Kavramlar Ansiklopedisi | Kategoriler | Konular

Hile Ve Aldatma Çeşitleri

Hile Ve Aldatma Çeşitleri


Hile
Ve Aldatma Çeşitleri



1. Fiilî hile Taraflardan birisinin diğerini
etkilemek ve alış-verişe râzı etmek için birtakım hileli hareketler yapmasıdır.
Meselâ; kalitesi düşük bir mala aynı cins fakat kaliteli bir malın damgasını
vurmak, kalori değeri yüksek olan kömüre düşük kalitelisini karıştırmak, sütsüz
ineğin memelerini bağlayarak süt biriktirmek ve alıcıya süt varmış gibi
göstermek, otomobilin büyük ölçüde çürümüş olan kaportasını macun ve boya ile
kapatarak satışa arzetmek ve böylece piyasa fiyatının üstünde, fâhiş gabin
derecesinde bir satış bedeli ile satmaya çalışmak, fiili hileye örnek
gösterilebilir

2. Sözlü hile Taraflar birbirini etkilemek ve
akde râzı etmek için, bir takım aldatıcı ve yanıltıcı sözlerle malın reklâmını
yapmış olabilirler. Burada da amaç, malın tercih edilmesini sağlamak veya
müşteriyi yüksek fiyat konusunda etkilemektir. Meselâ; satılanı mevcut olmayan
niteliklerle övmek, malın kusurunu gizlemek, üçüncü bir kişi aracılığı ile
fiyatın yükseltilmesini sağlamak bunlar arasındadır.

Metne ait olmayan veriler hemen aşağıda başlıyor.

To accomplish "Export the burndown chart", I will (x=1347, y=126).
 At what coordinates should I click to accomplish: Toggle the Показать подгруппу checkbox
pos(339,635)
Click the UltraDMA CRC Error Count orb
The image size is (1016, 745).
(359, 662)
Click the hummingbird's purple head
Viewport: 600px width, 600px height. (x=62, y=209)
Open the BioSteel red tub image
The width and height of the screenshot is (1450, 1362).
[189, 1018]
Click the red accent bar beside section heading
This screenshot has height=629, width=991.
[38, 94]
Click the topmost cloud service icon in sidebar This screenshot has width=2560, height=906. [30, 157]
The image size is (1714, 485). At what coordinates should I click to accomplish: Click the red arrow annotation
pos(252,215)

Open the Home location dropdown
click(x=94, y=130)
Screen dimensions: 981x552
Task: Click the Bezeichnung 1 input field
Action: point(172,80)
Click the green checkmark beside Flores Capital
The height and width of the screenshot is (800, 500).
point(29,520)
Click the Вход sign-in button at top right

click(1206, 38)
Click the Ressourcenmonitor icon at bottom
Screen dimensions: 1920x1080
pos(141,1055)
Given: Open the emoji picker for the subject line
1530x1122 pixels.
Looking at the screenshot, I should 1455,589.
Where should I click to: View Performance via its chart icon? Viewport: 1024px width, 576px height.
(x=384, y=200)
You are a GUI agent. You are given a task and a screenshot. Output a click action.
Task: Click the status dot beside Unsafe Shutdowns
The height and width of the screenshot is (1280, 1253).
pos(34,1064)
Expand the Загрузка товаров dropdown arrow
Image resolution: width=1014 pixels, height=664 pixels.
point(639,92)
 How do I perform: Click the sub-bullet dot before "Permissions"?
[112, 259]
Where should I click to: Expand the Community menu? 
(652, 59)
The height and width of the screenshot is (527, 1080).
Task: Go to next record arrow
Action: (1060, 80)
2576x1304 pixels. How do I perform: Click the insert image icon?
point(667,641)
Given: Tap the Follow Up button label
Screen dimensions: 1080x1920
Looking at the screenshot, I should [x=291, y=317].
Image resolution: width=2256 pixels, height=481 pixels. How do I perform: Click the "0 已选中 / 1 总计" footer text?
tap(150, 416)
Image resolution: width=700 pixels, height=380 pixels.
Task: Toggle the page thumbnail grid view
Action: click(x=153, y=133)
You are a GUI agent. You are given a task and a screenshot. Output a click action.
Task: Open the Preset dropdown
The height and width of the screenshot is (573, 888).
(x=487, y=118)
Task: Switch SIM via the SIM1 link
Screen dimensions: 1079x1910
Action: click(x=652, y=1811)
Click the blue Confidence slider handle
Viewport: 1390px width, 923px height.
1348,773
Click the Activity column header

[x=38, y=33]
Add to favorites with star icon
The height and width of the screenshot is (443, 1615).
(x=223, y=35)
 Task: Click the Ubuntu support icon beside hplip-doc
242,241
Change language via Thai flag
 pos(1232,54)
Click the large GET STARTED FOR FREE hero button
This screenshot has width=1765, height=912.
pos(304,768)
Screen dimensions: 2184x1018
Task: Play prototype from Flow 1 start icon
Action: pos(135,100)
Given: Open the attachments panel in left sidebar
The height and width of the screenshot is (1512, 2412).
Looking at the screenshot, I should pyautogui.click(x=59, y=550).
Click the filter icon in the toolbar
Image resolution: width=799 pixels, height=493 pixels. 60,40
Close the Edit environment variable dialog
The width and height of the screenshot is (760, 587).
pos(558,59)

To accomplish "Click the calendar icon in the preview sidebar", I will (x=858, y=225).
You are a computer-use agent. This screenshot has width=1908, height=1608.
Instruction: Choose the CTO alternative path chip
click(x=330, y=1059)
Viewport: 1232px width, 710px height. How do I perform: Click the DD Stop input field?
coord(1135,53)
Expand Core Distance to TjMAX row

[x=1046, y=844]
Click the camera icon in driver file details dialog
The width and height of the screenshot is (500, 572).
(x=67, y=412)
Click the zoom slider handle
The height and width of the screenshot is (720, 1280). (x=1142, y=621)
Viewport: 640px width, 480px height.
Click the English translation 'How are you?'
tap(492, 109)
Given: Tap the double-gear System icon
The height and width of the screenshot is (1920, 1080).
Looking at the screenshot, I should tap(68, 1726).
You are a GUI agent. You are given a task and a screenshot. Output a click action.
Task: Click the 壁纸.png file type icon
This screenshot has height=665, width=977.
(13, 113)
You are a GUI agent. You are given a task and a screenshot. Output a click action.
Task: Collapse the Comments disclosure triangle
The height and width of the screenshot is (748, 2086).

Reklâmın, diğer benzer mal sahipleri için yıkıcı
rekabet özelliği taşımaması gerekir. Ebû Hureyre (r.a)'den şöyle dediği rivâyet
edilmiştir: "Rasûlüllah (s.a.s.) şehirlinin köylü adına satış yapmasını ve
müşteri kızıştırıp satış yapılmasını yasaklardı. Yine o; "Bir kimse
kardeşinin satışı üzerine satış yapmaz, bir kıza dünürlük üzerine dünür
göndermez. Bir kadın, onun kabındaki nimeti, kendi kabına doldurmak için, mü'min
kardeşi olan bir kadının boşanmasını istemez" buyurdu (Buhârî, Büyû' 58, 64,
70, Şurût 8; Müslim, Nikâh 52, Büyû' 11, Birr 30).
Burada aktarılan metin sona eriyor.